In the third charge, the firm was accused of not giving Nigerians first consideration for employment and not providing employment and training plan for Ndokwa people to cover the skill gap between Nigerians and expatriates in violation of Section 28, 29 and 30 of the NOGICD Act and punishable under Section 68 of the Act.

Sterling Global was also accused of ”deploying expatriates without submitting to the NCDMB an appropriate succession plan for any position not held by Nigerians in violation of Section 31 of the NOGICD Act and punishable under Section 68 of the Act.”

The fifth count stated that the company “did not obtain or receive the approval of the Board of the NCDMB before making any application for expatriate quota to the Ministry of Internal Affairs or any agency or ministry of the federal government rather you appointed 402 undeclared expatriates working on various projects in Nigeria without due approvals in violation of Section 33 of the Nigerian Content Act and punishable under Section 68 of the Act.”

A senior official of the NCDMB told THISDAY that the suit was part of the intensified efforts by the NCDMB to ensure strict compliance with the provisions of the NOGICD Act by local and international operating and service companies in line with the Nigerian Content 10-Year Strategic Roadmap.

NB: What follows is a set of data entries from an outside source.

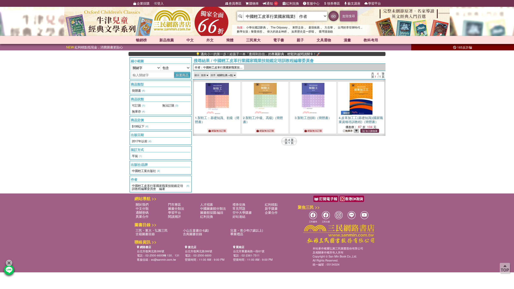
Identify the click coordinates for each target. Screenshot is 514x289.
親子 (300, 40)
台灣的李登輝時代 (349, 27)
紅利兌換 (292, 3)
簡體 (230, 40)
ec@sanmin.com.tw (163, 259)
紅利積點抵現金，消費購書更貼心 (94, 47)
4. (361, 119)
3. (313, 117)
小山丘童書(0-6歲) (196, 230)
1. (217, 119)
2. (263, 119)
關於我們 (142, 204)
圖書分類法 (176, 208)
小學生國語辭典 (256, 27)
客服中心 (313, 3)
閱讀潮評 (174, 216)
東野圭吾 (298, 27)
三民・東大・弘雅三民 (152, 230)
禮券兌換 (239, 204)
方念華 (328, 27)
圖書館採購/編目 (211, 212)
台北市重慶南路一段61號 (248, 251)
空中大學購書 (242, 212)
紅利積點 (271, 204)
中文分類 (142, 208)
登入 (160, 3)
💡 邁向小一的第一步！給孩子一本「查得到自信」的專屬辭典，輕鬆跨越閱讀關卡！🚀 (248, 54)
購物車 (254, 3)
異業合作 (142, 216)
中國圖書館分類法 (213, 208)
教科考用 (371, 40)
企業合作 (271, 212)
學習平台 (374, 3)
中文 (190, 40)
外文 (210, 40)
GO (333, 16)
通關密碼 (142, 212)
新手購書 (271, 208)
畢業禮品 (236, 234)
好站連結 (239, 216)
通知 (271, 3)
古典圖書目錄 (192, 234)
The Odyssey (279, 27)
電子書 (278, 40)
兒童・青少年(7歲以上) (246, 230)
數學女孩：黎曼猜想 (249, 31)
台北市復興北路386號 (150, 251)
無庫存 (349, 130)
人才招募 (206, 204)
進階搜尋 (348, 16)
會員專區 (235, 3)
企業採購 (143, 3)
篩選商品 (182, 75)
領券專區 (333, 3)
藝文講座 (354, 3)
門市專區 (174, 204)
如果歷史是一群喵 (303, 31)
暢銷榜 (141, 40)
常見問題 (239, 208)
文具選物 (324, 40)
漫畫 (347, 40)
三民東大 (253, 40)
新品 (166, 40)
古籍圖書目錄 (145, 234)
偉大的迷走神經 (277, 31)
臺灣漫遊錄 (326, 31)
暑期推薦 (314, 27)
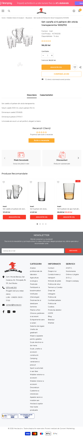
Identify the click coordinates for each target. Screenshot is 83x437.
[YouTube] (14, 311)
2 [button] (40, 224)
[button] (46, 41)
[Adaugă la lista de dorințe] (4, 182)
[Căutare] (9, 11)
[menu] (3, 11)
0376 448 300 (11, 288)
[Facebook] (3, 311)
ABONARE (73, 251)
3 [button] (43, 224)
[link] (75, 67)
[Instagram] (8, 311)
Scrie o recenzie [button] (41, 140)
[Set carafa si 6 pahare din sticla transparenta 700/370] (14, 191)
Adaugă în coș (56, 67)
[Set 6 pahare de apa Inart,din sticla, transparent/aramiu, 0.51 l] (68, 191)
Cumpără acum (61, 74)
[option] (20, 38)
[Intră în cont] (74, 11)
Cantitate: (45, 51)
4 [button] (45, 224)
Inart (51, 31)
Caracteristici (46, 95)
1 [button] (37, 224)
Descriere (32, 95)
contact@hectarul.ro (13, 305)
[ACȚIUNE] (79, 67)
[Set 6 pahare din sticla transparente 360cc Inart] (41, 191)
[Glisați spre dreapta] (78, 158)
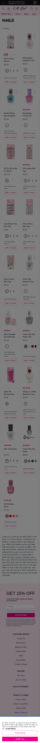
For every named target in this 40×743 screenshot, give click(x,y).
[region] (20, 730)
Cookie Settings (20, 733)
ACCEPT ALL (20, 739)
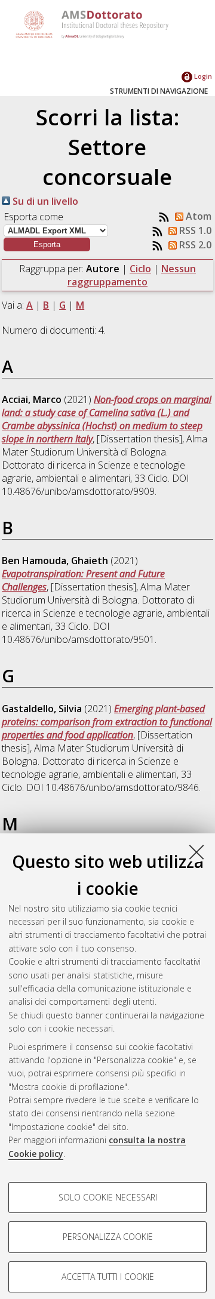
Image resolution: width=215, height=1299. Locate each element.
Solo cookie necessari (108, 1197)
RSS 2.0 (194, 244)
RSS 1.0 (194, 230)
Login (202, 76)
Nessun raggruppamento (131, 275)
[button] (47, 244)
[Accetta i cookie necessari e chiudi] (196, 851)
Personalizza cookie (108, 1236)
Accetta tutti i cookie (108, 1276)
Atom (197, 216)
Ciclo (140, 268)
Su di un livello (44, 201)
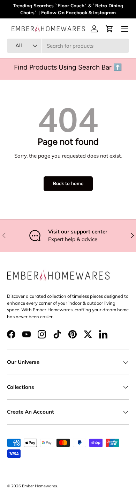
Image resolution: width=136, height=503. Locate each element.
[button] (109, 29)
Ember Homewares (39, 486)
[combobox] (68, 46)
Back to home (68, 183)
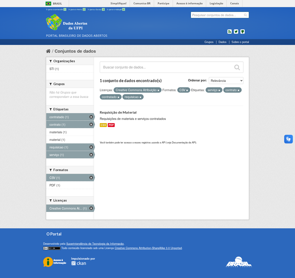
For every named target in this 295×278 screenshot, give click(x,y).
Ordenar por (197, 80)
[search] (245, 15)
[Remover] (158, 90)
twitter (236, 33)
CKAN (78, 263)
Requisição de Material (118, 112)
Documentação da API (183, 142)
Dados (223, 42)
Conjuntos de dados (75, 51)
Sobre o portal (240, 42)
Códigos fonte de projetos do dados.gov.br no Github (242, 33)
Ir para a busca (96, 9)
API (163, 142)
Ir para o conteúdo (55, 9)
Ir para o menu (76, 9)
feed (229, 33)
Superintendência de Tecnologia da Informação (95, 244)
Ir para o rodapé (115, 9)
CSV (103, 125)
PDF (111, 125)
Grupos (209, 42)
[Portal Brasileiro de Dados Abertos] (92, 22)
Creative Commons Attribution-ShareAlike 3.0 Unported (148, 248)
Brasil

The official added that the increased focus on the local firms became necessary because most Nigerian owned firms had believed erroneously that they were exempted from the Act and they continued to engage in non-complaint acts.

NCDMB had earlier moved against Heritage Energy Operational Services Limited (HEOSL), an indigenous oil producing company, for allegedly contravening the NOGICD Act.

The agency had accused HEOSL of working to derail the Nigerian Content Law by frustrating local service companies working for them, through acts ranging from unilateral contracts cancellation, non/late payments of contractors’ invoices and downward review of contract rates.

It also accused the company of terminating the appointment of two Nigerians in the Well Operations department because they do not want them to promote Nigerian companies and deploying non-compliant expatriates on its operations.

The company was also accused of non-payment of the one per cent Nigerian Content Development Fund (NCDF) in line with Section 104 of the NOGICD Act, 2010.

THISDAY, however, gathered that Heritage Energy had since executed Nigerian Content Non-compliance Remediation Activities, as a penalty for its breaches.